What role does the monsoon play?
The June-September monsoon is the lifeblood of Asia’s third-largest economy. It is important because it replenishes over 100 nationally important reservoirs vital for drinking water, power generation and agriculture. Since nearly half of the country’s farmlands don’t have access to irrigation, they entirely depend on the rains. Robust farm output is critical for overall demand in the economy. If harvests are good, rural spending goes up. For instance, nearly half of all motorcycles are sold in rural areas, according to industry data. This year, the monsoon has been more volatile than the historical average, according to data from Crisil, a research and analysis company. The full impact of El Nino has yet to play out. These pose further risks to inflation.

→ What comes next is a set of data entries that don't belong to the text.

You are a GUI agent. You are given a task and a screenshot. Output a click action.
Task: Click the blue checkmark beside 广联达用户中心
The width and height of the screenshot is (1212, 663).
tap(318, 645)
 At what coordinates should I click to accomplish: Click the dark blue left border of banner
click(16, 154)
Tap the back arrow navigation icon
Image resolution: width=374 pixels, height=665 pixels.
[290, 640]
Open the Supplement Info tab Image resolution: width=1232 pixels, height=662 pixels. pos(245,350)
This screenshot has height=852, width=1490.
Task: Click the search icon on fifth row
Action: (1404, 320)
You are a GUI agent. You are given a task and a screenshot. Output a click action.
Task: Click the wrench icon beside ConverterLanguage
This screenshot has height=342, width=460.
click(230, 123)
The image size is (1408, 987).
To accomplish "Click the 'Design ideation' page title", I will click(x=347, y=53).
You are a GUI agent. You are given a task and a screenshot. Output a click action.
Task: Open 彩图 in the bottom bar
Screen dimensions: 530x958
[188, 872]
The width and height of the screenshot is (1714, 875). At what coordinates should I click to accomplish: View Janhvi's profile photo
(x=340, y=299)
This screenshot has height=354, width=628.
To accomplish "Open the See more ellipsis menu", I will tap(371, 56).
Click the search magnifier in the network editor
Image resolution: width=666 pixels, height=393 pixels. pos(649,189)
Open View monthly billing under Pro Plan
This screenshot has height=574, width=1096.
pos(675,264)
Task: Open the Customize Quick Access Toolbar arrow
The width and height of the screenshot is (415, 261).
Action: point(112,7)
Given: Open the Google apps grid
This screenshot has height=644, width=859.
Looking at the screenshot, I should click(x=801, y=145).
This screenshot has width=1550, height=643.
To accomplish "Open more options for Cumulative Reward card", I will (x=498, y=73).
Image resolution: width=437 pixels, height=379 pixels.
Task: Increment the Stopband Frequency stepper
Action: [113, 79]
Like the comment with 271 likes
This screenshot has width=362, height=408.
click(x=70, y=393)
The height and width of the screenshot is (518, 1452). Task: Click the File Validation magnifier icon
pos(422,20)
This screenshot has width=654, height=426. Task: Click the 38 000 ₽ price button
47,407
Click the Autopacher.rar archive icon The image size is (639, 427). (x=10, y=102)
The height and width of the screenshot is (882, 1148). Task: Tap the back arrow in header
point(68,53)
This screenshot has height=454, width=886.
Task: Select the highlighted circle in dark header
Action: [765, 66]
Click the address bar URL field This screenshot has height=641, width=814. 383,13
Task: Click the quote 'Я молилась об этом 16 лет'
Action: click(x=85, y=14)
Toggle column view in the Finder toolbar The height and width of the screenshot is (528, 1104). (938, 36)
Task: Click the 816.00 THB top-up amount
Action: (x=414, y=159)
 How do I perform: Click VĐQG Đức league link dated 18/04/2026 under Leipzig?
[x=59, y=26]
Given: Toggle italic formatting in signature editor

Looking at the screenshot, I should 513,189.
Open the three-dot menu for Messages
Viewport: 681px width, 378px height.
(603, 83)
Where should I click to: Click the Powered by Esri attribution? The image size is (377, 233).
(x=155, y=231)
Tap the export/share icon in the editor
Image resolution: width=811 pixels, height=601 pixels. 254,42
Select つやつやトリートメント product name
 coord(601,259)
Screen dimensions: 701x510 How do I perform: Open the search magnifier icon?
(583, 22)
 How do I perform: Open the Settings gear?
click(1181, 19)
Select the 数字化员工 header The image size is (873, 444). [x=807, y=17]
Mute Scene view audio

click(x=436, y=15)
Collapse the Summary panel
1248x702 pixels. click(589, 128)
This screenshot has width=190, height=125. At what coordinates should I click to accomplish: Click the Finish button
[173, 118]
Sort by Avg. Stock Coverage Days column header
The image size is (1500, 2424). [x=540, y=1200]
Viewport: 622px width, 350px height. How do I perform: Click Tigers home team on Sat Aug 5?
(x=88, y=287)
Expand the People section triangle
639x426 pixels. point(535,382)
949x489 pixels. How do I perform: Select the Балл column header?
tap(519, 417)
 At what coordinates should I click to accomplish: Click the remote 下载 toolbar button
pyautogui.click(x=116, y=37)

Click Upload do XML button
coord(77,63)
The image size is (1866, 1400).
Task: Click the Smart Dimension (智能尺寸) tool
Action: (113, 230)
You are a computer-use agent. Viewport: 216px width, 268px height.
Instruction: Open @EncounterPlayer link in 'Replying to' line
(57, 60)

How does it impact the economy?
Lower interest rates make for easy borrowing. Businesses typically borrow to invest in new economic activities, expanding economic growth. Yet, more cash supply increases inflation because more money chases fewer goods. Money supply can be increased overnight, but not purchasable goods, which need considerable time to produce.
On the other hand, at times of high inflation, central banks typically increase interest rates to shrink the money supply and cool inflation. That’s the playbook.
After raising interest rates by 250 basis points to 6.5% between May 2022 and February 2023, the RBI hit the pause button in April, when the six-member monetary policy committee (MPC) decided not to increase rates further. On August 10, the central bank again decided not to increase interest rates but warned of an inflation spike. The MPC thinks the current inflationary spell could be transient and may abate once the weather becomes more conducive.
However, inflation, as a phenomenon, takes a long time to dissipate once it enters the system. After tomatoes, markets have indicated that onion prices will spike next. Economists say there is a possibility that inflation is getting entrenched. This will lead to further rate hikes, which can slow down growth. “Sharp swings in vegetable prices have made it difficult to forecast quarterly inflation profiles,” Citigroup economist Samiran Chakraborty wrote in a research note after July inflation numbers were released.